Sex at the L.A. public library
On Tuesday night, colleague Alan Zarembo invited me to attend a discussion at the downtown L.A. public library where we learned, among other things, that:
-- The average volume of a boar's ejaculate is 1.5 cups.
-- When copulating rodents are presented with morsels of cheese, the female gets distracted but the male does not.
-- A scientist, concerned that man-made fibers were harming human male sperm counts, conducted experiments with rats fitted with little polyester pants to track the effect on their fertility.

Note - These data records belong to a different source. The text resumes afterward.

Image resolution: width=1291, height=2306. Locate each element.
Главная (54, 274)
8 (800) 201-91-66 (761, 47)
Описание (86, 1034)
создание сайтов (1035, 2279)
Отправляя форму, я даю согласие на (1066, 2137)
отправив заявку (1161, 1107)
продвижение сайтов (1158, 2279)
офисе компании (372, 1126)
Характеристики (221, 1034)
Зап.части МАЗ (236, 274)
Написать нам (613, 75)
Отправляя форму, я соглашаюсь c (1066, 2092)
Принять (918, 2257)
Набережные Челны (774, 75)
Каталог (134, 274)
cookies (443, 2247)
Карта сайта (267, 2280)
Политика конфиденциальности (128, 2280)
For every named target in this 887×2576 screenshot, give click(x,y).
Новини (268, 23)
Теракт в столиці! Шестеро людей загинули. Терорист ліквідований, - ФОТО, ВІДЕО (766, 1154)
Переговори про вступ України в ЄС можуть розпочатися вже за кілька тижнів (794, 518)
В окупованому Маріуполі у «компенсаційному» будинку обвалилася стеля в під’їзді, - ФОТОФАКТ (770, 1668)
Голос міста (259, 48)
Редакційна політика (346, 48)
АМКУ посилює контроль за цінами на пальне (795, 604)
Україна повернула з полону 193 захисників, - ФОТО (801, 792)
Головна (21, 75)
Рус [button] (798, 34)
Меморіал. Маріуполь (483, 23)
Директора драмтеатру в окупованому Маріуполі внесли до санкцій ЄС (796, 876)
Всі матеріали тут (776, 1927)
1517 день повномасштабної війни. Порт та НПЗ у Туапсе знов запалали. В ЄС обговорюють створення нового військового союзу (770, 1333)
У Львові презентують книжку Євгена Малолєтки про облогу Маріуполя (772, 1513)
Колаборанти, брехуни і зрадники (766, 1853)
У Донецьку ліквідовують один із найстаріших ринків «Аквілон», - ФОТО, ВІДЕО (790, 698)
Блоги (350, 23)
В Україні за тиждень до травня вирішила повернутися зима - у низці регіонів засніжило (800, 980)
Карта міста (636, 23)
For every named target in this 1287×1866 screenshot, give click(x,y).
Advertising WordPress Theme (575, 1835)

The speaker was Mary Roach, author of the new book "Bonk: The Curious Coupling of Science and Sex" (Norton, 2008), a history of sex research. Questions from the interviewer weren't so hot, but Roach was fun and a font of interesting sex-science tidbits and anecdotes, such as her description of the camera-dildo used by landmark sex researchers Masters and Johnson to track the response of the vagina to penetration.
The audience seemed especially to like the story of Roach's participation, with her husband, in a British sex experiment: The pair were examined via ultrasound while having intercourse, Roach taking notes for her book all the while. And Roach even learned a fact from an audience member, one she lamented not including in her book: Scientists once had a theory that human semen "surfs" along the lining of the vagina toward its target.
In recent years, some sex researchers and sociologists have decried the increased medicalization of sexuality with its drug company-financed focus on finding drugs to solve sexual problems. Roach, too, expressed sadness about this trend. Drug studies, she said, aren't nearly as fun to write about as rodents wearing miniature polyester pants.